[Collected data]

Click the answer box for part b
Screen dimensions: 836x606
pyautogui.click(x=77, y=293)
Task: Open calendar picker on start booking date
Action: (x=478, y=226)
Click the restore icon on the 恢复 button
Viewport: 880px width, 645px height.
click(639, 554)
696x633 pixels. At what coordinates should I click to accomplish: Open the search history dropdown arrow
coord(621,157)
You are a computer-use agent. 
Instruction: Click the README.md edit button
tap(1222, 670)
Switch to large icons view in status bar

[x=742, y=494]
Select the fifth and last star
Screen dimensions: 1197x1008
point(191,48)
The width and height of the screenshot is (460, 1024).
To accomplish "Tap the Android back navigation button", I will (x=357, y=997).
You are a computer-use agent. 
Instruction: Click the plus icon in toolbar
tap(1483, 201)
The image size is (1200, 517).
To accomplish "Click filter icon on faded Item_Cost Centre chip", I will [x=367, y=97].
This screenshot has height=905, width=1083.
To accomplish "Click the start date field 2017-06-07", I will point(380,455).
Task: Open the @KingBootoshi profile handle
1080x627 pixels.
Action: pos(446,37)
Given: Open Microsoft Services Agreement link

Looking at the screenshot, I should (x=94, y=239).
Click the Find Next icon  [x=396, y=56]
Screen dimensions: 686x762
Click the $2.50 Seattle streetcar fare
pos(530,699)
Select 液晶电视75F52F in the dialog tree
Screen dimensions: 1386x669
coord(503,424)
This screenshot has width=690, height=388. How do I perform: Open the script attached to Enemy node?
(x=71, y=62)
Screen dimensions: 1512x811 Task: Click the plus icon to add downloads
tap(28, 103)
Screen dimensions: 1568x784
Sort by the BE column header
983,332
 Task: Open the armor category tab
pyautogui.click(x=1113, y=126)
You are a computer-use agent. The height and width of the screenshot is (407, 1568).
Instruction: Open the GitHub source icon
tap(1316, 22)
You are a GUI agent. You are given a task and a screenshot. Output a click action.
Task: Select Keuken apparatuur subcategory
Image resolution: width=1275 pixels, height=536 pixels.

### WHAT IS REQUIRED
What is needed is a full, exact copy of the records.

### RESPONSE AREA
Click the answer box for part b
Screen dimensions: 836x606
pyautogui.click(x=77, y=293)
Task: Open calendar picker on start booking date
Action: (x=478, y=226)
Click the restore icon on the 恢复 button
Viewport: 880px width, 645px height.
click(639, 554)
696x633 pixels. At what coordinates should I click to accomplish: Open the search history dropdown arrow
coord(621,157)
You are a computer-use agent. 
Instruction: Click the README.md edit button
tap(1222, 670)
Switch to large icons view in status bar

[x=742, y=494]
Select the fifth and last star
Screen dimensions: 1197x1008
point(191,48)
The width and height of the screenshot is (460, 1024).
To accomplish "Tap the Android back navigation button", I will (x=357, y=997).
You are a computer-use agent. 
Instruction: Click the plus icon in toolbar
tap(1483, 201)
The image size is (1200, 517).
To accomplish "Click filter icon on faded Item_Cost Centre chip", I will [x=367, y=97].
This screenshot has height=905, width=1083.
To accomplish "Click the start date field 2017-06-07", I will point(380,455).
Task: Open the @KingBootoshi profile handle
1080x627 pixels.
Action: pos(446,37)
Given: Open Microsoft Services Agreement link

Looking at the screenshot, I should (x=94, y=239).
Click the Find Next icon  [x=396, y=56]
Screen dimensions: 686x762
Click the $2.50 Seattle streetcar fare
pos(530,699)
Select 液晶电视75F52F in the dialog tree
Screen dimensions: 1386x669
coord(503,424)
This screenshot has width=690, height=388. How do I perform: Open the script attached to Enemy node?
(x=71, y=62)
Screen dimensions: 1512x811 Task: Click the plus icon to add downloads
tap(28, 103)
Screen dimensions: 1568x784
Sort by the BE column header
983,332
 Task: Open the armor category tab
pyautogui.click(x=1113, y=126)
You are a computer-use agent. The height and width of the screenshot is (407, 1568).
Instruction: Open the GitHub source icon
tap(1316, 22)
You are a GUI agent. You are given a task and a screenshot. Output a click action.
Task: Select Keuken apparatuur subcategory
Image resolution: width=1275 pixels, height=536 pixels.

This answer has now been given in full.